[Source records]
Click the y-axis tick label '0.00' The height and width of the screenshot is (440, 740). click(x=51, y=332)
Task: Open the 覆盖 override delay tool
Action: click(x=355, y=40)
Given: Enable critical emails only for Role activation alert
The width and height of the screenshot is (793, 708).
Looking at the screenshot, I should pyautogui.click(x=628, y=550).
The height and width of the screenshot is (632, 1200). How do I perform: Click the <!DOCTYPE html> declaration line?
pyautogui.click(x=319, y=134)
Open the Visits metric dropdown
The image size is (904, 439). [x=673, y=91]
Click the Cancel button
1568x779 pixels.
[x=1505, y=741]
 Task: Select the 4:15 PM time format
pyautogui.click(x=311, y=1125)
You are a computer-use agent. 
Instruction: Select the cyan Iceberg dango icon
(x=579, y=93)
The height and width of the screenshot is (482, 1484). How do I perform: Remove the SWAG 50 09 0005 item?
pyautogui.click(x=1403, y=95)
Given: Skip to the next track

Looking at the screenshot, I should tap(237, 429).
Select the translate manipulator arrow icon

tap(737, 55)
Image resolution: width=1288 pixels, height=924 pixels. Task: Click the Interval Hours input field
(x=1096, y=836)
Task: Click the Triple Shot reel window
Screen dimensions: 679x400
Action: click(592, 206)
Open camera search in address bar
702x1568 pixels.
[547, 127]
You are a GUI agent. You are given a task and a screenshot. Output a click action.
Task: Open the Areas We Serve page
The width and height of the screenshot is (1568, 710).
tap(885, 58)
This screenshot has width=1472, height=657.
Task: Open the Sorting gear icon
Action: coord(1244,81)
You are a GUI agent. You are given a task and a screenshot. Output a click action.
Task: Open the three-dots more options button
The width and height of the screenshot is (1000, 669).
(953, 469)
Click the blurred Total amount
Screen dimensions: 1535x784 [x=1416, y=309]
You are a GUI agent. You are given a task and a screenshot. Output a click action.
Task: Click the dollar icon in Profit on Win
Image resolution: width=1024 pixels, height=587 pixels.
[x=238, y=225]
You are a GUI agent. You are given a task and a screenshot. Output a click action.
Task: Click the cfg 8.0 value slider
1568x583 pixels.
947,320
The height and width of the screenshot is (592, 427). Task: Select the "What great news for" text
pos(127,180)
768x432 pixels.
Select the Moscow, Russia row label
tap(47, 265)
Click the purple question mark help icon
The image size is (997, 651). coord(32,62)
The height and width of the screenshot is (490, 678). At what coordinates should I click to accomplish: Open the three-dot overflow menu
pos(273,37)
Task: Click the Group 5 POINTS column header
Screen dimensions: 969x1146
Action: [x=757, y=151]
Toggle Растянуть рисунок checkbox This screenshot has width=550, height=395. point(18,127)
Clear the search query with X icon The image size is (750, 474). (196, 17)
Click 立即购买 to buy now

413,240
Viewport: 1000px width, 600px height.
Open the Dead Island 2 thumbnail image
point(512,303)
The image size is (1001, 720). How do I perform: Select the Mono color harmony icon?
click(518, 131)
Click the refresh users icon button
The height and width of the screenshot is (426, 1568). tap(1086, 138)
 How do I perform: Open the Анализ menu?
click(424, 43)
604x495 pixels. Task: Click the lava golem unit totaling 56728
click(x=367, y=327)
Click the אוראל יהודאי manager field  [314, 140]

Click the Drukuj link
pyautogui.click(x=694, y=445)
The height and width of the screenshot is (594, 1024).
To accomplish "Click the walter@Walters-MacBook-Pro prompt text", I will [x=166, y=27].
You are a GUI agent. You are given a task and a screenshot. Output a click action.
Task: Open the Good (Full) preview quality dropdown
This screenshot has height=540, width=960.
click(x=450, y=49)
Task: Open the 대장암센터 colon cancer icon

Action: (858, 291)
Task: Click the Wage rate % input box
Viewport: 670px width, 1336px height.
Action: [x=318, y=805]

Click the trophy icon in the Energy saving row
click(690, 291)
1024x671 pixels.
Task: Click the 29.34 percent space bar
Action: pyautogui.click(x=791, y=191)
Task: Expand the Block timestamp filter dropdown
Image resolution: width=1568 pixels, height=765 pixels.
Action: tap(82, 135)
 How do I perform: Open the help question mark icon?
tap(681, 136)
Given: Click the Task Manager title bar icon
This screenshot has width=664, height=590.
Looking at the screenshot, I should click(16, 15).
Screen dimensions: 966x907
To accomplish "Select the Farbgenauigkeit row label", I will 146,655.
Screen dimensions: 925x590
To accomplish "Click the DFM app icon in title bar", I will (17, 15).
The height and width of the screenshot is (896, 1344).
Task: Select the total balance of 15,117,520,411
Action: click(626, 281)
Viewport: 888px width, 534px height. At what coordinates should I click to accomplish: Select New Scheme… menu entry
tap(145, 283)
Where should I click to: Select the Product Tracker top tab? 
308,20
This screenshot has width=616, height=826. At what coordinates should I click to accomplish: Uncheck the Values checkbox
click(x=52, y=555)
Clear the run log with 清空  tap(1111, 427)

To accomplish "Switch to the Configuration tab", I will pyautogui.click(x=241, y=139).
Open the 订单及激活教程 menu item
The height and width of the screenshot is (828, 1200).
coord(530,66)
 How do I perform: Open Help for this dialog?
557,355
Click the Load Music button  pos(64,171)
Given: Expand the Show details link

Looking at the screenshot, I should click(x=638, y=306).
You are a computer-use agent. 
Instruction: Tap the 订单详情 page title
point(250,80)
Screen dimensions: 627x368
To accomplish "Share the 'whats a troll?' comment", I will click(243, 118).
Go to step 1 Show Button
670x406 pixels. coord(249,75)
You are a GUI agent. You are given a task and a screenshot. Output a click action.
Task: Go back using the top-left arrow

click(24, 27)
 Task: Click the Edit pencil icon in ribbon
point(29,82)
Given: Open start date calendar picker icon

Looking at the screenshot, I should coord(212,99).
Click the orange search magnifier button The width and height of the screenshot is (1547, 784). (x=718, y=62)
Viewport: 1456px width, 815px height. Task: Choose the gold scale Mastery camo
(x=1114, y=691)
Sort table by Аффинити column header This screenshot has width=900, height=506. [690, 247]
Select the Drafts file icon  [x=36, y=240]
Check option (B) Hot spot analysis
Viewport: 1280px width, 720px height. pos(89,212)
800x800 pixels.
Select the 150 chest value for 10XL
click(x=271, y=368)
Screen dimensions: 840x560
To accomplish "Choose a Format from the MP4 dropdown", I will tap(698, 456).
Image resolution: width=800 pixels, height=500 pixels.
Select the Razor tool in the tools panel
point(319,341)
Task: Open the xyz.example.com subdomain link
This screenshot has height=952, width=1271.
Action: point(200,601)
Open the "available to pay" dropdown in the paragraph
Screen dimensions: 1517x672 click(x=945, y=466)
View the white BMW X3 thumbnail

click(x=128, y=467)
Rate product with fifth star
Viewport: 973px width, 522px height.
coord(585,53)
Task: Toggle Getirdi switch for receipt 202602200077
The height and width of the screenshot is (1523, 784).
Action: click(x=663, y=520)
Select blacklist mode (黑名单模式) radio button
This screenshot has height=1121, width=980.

▶ AIM OF THE EXERCISE
Your answer must be the lines from the one that contains "Select blacklist mode (黑名单模式) radio button" through the last line of the entries above, copied exactly, with no other lines.

▶ WRITTEN ANSWER
Select blacklist mode (黑名单模式) radio button
This screenshot has height=1121, width=980.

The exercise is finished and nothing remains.